Assigned task:
The answer must consist of the entries, copied exactly and in full.
Start of Input for this task
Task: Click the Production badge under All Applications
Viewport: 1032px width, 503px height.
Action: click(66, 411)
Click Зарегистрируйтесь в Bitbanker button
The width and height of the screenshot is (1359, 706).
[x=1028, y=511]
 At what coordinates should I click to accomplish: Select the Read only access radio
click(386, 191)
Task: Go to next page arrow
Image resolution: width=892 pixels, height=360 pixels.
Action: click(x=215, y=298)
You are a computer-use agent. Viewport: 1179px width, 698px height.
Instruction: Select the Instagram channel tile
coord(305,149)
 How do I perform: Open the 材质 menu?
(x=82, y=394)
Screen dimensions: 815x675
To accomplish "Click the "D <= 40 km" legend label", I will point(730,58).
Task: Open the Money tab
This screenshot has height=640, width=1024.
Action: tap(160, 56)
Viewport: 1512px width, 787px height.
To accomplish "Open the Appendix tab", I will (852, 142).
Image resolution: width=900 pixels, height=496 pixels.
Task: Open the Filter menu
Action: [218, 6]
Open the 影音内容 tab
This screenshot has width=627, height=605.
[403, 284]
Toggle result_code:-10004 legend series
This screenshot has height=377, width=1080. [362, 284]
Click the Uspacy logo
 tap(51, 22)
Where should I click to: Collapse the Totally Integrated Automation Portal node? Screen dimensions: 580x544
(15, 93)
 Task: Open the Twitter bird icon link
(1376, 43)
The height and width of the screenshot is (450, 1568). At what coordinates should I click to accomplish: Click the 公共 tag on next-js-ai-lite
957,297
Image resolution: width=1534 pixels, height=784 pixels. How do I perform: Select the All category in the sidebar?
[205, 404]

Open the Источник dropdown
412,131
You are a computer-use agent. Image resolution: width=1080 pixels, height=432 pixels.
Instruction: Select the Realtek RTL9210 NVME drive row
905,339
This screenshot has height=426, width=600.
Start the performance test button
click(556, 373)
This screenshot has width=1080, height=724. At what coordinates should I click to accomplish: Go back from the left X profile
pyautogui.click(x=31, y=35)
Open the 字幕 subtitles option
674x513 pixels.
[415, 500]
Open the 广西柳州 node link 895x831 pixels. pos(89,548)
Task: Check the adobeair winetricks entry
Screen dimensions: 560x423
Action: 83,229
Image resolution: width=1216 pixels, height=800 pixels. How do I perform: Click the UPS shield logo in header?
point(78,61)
End of Input for this task
Completed task:
Task: Click the Production badge under All Applications
Viewport: 1032px width, 503px height.
Action: click(66, 411)
Click Зарегистрируйтесь в Bitbanker button
The width and height of the screenshot is (1359, 706).
[x=1028, y=511]
 At what coordinates should I click to accomplish: Select the Read only access radio
click(386, 191)
Task: Go to next page arrow
Image resolution: width=892 pixels, height=360 pixels.
Action: click(x=215, y=298)
You are a computer-use agent. Viewport: 1179px width, 698px height.
Instruction: Select the Instagram channel tile
coord(305,149)
 How do I perform: Open the 材质 menu?
(x=82, y=394)
Screen dimensions: 815x675
To accomplish "Click the "D <= 40 km" legend label", I will point(730,58).
Task: Open the Money tab
This screenshot has height=640, width=1024.
Action: tap(160, 56)
Viewport: 1512px width, 787px height.
To accomplish "Open the Appendix tab", I will (852, 142).
Image resolution: width=900 pixels, height=496 pixels.
Task: Open the Filter menu
Action: [218, 6]
Open the 影音内容 tab
This screenshot has width=627, height=605.
[403, 284]
Toggle result_code:-10004 legend series
This screenshot has height=377, width=1080. [362, 284]
Click the Uspacy logo
 tap(51, 22)
Where should I click to: Collapse the Totally Integrated Automation Portal node? Screen dimensions: 580x544
(15, 93)
 Task: Open the Twitter bird icon link
(1376, 43)
The height and width of the screenshot is (450, 1568). At what coordinates should I click to accomplish: Click the 公共 tag on next-js-ai-lite
957,297
Image resolution: width=1534 pixels, height=784 pixels. How do I perform: Select the All category in the sidebar?
[205, 404]

Open the Источник dropdown
412,131
You are a computer-use agent. Image resolution: width=1080 pixels, height=432 pixels.
Instruction: Select the Realtek RTL9210 NVME drive row
905,339
This screenshot has height=426, width=600.
Start the performance test button
click(556, 373)
This screenshot has width=1080, height=724. At what coordinates should I click to accomplish: Go back from the left X profile
pyautogui.click(x=31, y=35)
Open the 字幕 subtitles option
674x513 pixels.
[415, 500]
Open the 广西柳州 node link 895x831 pixels. pos(89,548)
Task: Check the adobeair winetricks entry
Screen dimensions: 560x423
Action: 83,229
Image resolution: width=1216 pixels, height=800 pixels. How do I perform: Click the UPS shield logo in header?
point(78,61)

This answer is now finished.